After more than a decade of negotiations, Enoch Cree Nation is getting a $91-million payout from the Canadian government to compensate for the remnants of a World War II practice-bombing range, according to Chief Billy Morin. He said the timing of the deal is welcomed amid tough economic times due to the pandemic.
The First Nation had been in negotiations with the Canadian government for more than a decade over unexploded ordnance buried on its lands.
“This is a ray of hope for our Nation,” said Morin. “I’m very, very happy. This is a nice act of reconciliation. I’m just sorry it took so long.”
HuffPost Canada has reached out to Crown and Indigenous Relations Affairs Minister Carolyn Bennett’s office several times for comment without a response.
The reserve is home to 2,400 members and adjacent to West Edmonton. The former bombing range sits on 1,280 acres that includes Yekau lake.
In the 1940s the band was aware the Department of National Defence (DND) used their land but had no say in the matter at the time due to regulations in the federal Indian Act, said Morin. Members were unable to leave the reserve during the practice bombing without permission from the Indian Agent, a government representative. However, the First Nation was told by the feds that only harmless smoke bombs were being used.
Decades later, Canada tried to get out of its responsibility to clean up the site. In a letter sent to Enoch Nation in 2013, Canada demanded a $150-million cap on financial compensation requests and to “indemnify and hold harmless” the government for the condition of the land.
This prompted the Enoch Nation to investigate DND’s claim that it had cleaned up the former bombing range. Thousands of unexploded live munitions or unexploded ordnance (UXO) were found underneath the grounds and in Yetau lake by a surveying company hired in 2014.
Morin announced the indefinite closure of the Indian Lakes golf course and cultural grounds at the site.
“The government needs to come clean,” Morin said at a press conference at the time. “We’ve been misled on the type of munitions used. We’re asking the government for full disclosure.”
In response, the DND assured Enoch members the land was safe and there was a “low probability of any of the munitions exploding.”
Now-Chief Morin was a lead negotiator for the settlement. “My first thought about when this originally happened is the Canadian government at the time needed public land. They had to choose between a national park and an Indian reserve.”
Even though their lands were used as target practice, the Enoch community donated lease payments they received at the time to the war efforts. An initiative Morin is proud of today.
“Our Nation members and leaders swore allegiance to Canada and donated back to the war efforts because they love this land and did it to defend it,” said Morin.
The multi-million-dollar settlement covers compensation for the continued clean up of the site; loss of the use of land; trauma that elders experienced and the loss of income from the golf course.
“The clean up will never be fully done, quite frankly,” explained Morin.

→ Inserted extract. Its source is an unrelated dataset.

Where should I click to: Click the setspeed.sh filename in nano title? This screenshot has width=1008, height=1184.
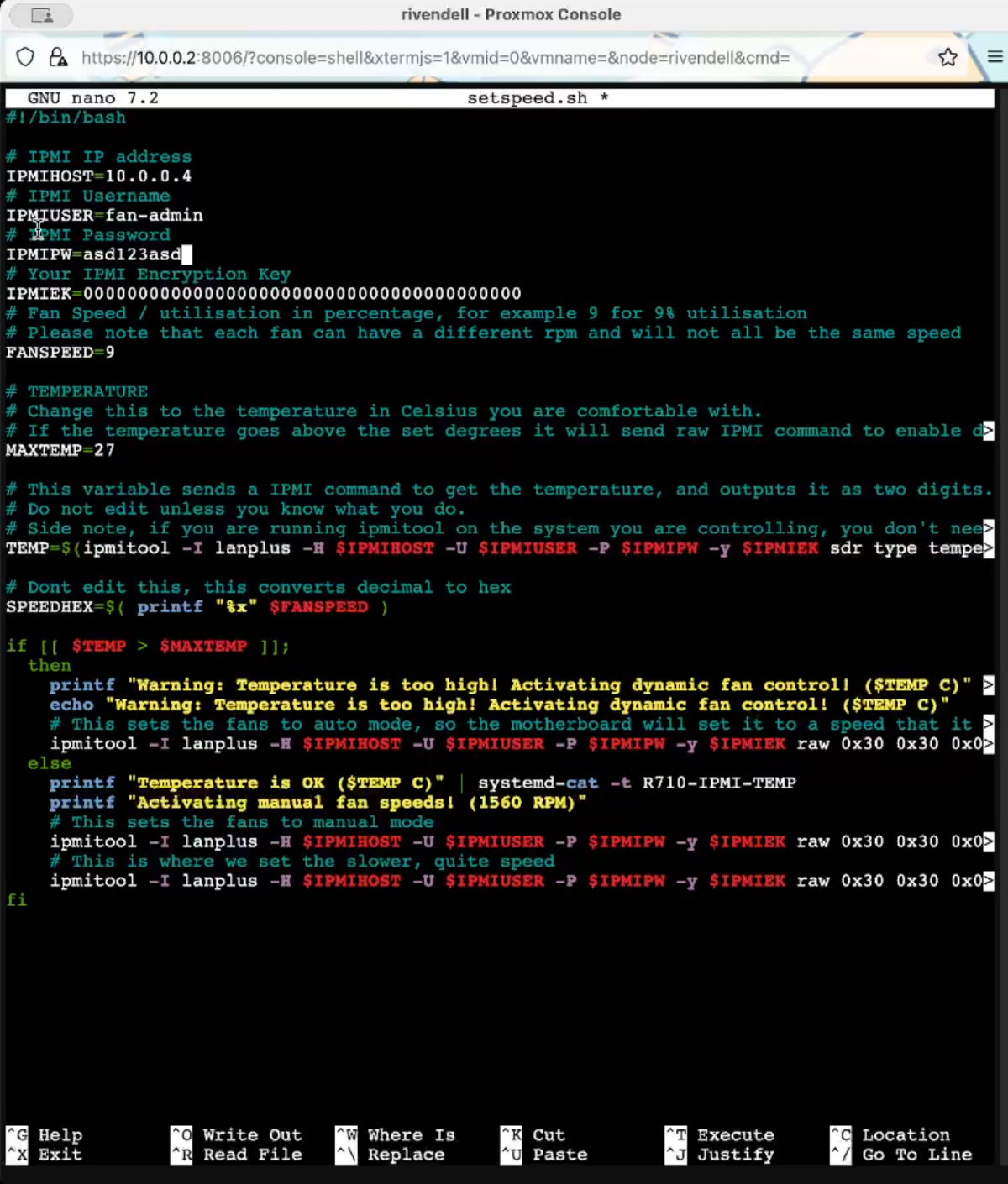coord(527,98)
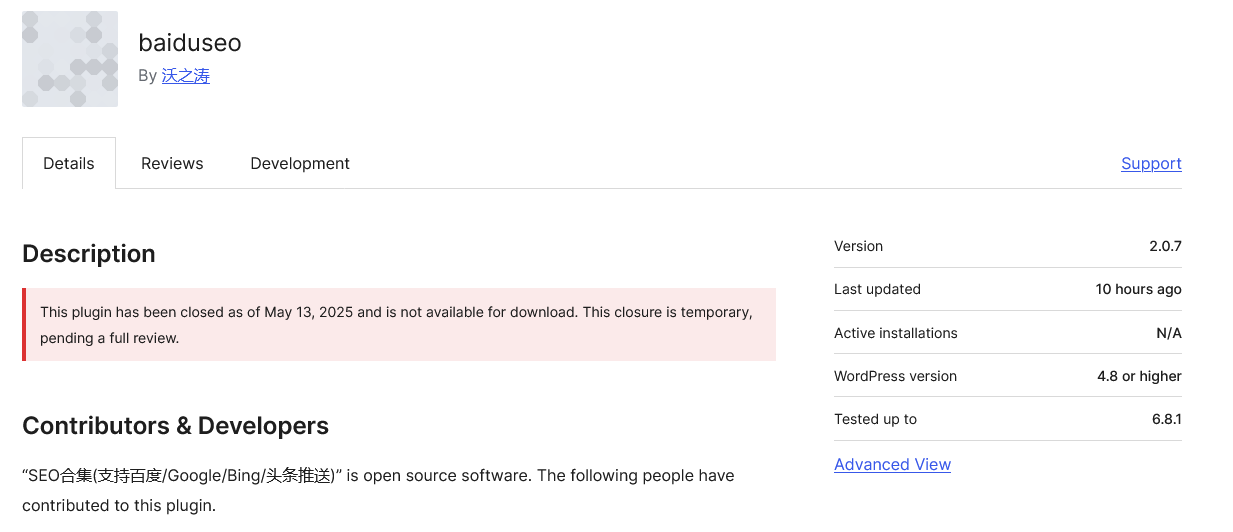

These days Enoch residents have gotten used to living next to the unexploded bombs in the ground, he added.
Our nation members and leaders swore allegiance to Canada and donated back to the war efforts because they love this land and did it to defend it. Enoch Cree Nation Chief Billy Morin
The long-term vision for the land is to turn it into a park, and eventually a home for buffalo, said Morin. Community members will be trained as full-time park rangers to monitor and care for the Maskeksihk (Land of the Medicines) which is sacred to Indigenous people there. Morin calls the area a “pharmacy on the land,” which was once rich in rare natural medicines, and he hopes to restore it to help heal the nation.
“This is a unique ecological zone. About 40-50 medicines grow here, in the swampy area and our sandhills. Our biggest ally in this will be Mother Nature, the natural process of cleaning up. This medicine is ceremony for us.”
The DND has dozens of other former areas used by the military to clean-up across the country.